If you want to check the commonName (CN) to identify the who, there is
cert.get_issuer_common_name().
The rest of the WSGI code, for completeness sake:
def handle400(start_response):
# This does NOT cause the browser to request a client cert. We'd need
# access to the TLS layer for that, and we don't have that.
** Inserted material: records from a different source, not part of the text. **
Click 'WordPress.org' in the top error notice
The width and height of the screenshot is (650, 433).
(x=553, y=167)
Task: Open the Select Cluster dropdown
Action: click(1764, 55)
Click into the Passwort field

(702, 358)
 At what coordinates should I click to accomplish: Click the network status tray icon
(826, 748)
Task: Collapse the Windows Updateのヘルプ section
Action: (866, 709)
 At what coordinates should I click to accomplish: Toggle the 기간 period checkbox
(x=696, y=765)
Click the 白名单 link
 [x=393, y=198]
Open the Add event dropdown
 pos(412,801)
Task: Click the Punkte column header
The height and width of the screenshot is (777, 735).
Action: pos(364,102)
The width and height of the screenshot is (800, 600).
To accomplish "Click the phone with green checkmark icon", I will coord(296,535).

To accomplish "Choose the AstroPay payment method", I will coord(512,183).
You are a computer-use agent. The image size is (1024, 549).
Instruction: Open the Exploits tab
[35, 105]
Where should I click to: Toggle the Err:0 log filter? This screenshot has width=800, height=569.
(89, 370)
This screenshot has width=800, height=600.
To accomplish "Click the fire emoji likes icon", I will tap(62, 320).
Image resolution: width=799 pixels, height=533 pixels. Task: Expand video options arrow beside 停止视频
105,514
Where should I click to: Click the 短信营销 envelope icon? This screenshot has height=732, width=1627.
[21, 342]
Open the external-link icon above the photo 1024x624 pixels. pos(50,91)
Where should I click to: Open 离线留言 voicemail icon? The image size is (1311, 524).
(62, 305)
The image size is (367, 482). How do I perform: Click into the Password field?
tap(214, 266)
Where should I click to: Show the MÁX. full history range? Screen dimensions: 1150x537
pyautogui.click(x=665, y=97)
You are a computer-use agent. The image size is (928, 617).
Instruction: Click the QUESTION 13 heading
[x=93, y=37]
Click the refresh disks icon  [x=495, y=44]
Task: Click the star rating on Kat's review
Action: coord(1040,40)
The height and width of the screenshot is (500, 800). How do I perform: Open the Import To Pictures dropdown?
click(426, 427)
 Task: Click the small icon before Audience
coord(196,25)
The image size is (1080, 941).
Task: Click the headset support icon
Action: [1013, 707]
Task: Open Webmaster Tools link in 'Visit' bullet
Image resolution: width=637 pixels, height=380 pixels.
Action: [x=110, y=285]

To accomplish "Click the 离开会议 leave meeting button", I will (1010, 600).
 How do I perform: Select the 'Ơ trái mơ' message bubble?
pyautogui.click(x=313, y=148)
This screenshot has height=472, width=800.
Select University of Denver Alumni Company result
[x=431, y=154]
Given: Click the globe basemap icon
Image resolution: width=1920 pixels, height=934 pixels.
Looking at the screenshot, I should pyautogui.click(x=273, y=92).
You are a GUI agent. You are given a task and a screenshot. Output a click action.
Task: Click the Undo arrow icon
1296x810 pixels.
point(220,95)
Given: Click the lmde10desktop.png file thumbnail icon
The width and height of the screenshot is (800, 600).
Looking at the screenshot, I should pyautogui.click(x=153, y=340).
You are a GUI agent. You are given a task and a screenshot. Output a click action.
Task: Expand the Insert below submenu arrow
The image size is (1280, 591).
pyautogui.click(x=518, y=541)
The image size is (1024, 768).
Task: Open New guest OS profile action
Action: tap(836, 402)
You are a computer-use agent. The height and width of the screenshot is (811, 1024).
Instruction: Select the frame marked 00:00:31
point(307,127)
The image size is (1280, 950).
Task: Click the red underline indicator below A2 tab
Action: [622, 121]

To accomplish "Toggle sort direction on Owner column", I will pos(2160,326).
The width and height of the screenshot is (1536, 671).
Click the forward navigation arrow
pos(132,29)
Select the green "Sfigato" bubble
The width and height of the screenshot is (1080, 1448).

The
# nginx option 'ssl_verify_client optional_no_ca' will not force a
# certicate.
#
# If you want a client.pem, you'll just concat the client.key and
# client.crt.
#
# If you want it in the browser, you'll use:
# openssl pkcs12 -export -in client.crt -inkey client.key -out client.p12
# But that's more troublesome, because -- like stated above -- the browser
# won't prompt you for a certificate.
#
status = '400 Bad Request'
output = b'400 No required SSL certificate was sent\n'
response_headers = [
('Content-type', 'text/plain'),
('Content-Length', str(len(output)))]
start_response(status, response_headers)
return [output]
def handle403(start_response):
status = '403 Access Denied'
output = b'403 Access denied to the requested resource\n'
response_headers = [
('Content-type', 'text/plain'),
('Content-Length', str(len(output)))]
start_response(status, response_headers)
return [output]
Lastly, some example uWSGI config to go with that:
[uwsgi]
plugins = python3
wsgi-file = /PATH/TO/client-cert-wsgi.py
chdir = /PATH/TO
I’ll leave creating a pretty Django middleware class as an excercise to the reader.
A word of caution: you’ll want to ensure that external/untrusted
clients cannot set X-Client-Cert themselves — if it’s set, it must
be set by the HTTPS server handling the TLS. Otherwise a stolen/sniffed
CRT without KEY could be used sneak past the authentication.